# No sound balance option available.



## joe7dust (May 4, 2009)

It is usually here, but it is missing. Happened after getting a new headset, its a nice one too so I'm surprised it wouldn't be possible here or even in their special software. imgur: the simple image sharer


----------



## jrrdw (Jun 26, 2010)

In Vista Ultimate there is a "balance" button to the right of the slider in that very window. You still using XP? Right click the speaker icon down beside the clock, lower right hand corner of your screen. There might be a balance in that pop up menu from the right click.


----------



## joe7dust (May 4, 2009)

jrrdw said:


> In Vista Ultimate there is a "balance" button to the right of the slider in that very window. You still using XP? Right click the speaker icon down beside the clock, lower right hand corner of your screen. There might be a balance in that pop up menu from the right click.

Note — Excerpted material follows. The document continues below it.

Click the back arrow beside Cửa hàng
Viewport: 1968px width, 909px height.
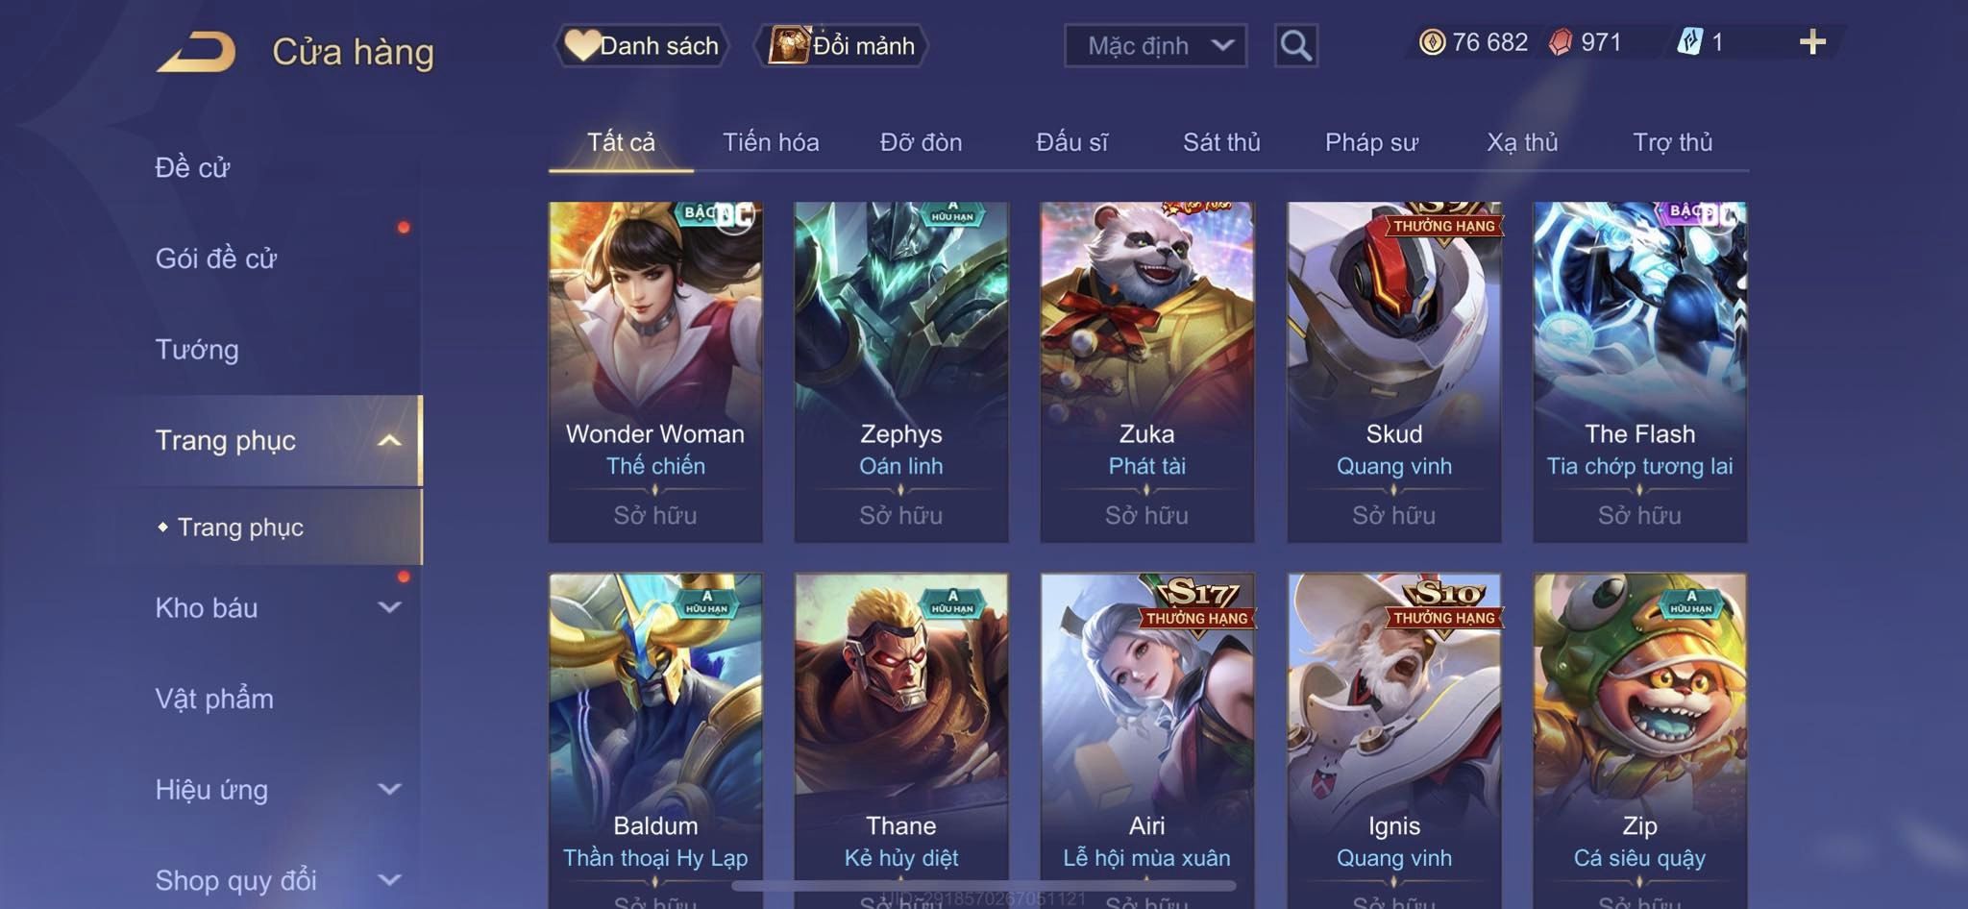(196, 52)
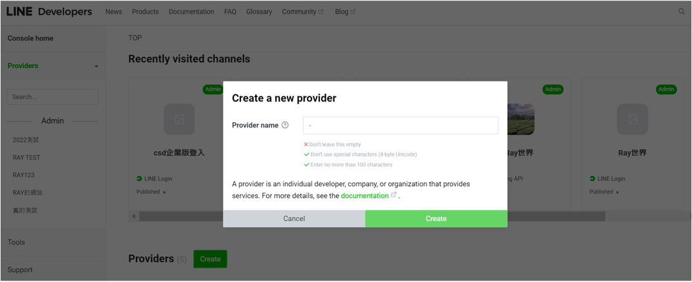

Windows 7 Ultimate 64bit. I agree it should be here but it isn't. I asked corsair about it and they said it isn't available while headset is connected and that I should return it (warranty) if there is a balance issue. Dumbest thing I've heard from a company.


----------



## JimE (Apr 16, 2009)

Brand and model of the "headset"?

Headphones typically infer a stereo or multichannel unit which cover both ears.

Headset typically infers a mono unit, such as a device used for phone systems.


----------



## jrrdw (Jun 26, 2010)

Yea it's missing all right. Maby re-install sound drivers because after reading JimE's post I plugged in my headphones to test and as you see from the screen shot I got the balance button with them plugged in.


----------



## joe7dust (May 4, 2009)

JimE said:


> Brand and model of the "headset"?
> 
> Headphones typically infer a stereo or multichannel unit which cover both ears.
> 
> Headset typically infers a mono unit, such as a device used for phone systems.


Its a gaming headset, there's tons of them. It just means headphones with a mic attached. Corsair H2100 Gaming Headset


----------



## JimE (Apr 16, 2009)

That appears to be a USB model. Is the device properly recognized when it is connected? Windows should install a generic driver, you will need the Corsair drivers/software installed for configuration.

Install Guide and drivers >> Vengeance® 2100 Dolby 7.1 Wireless Gaming Headset


----------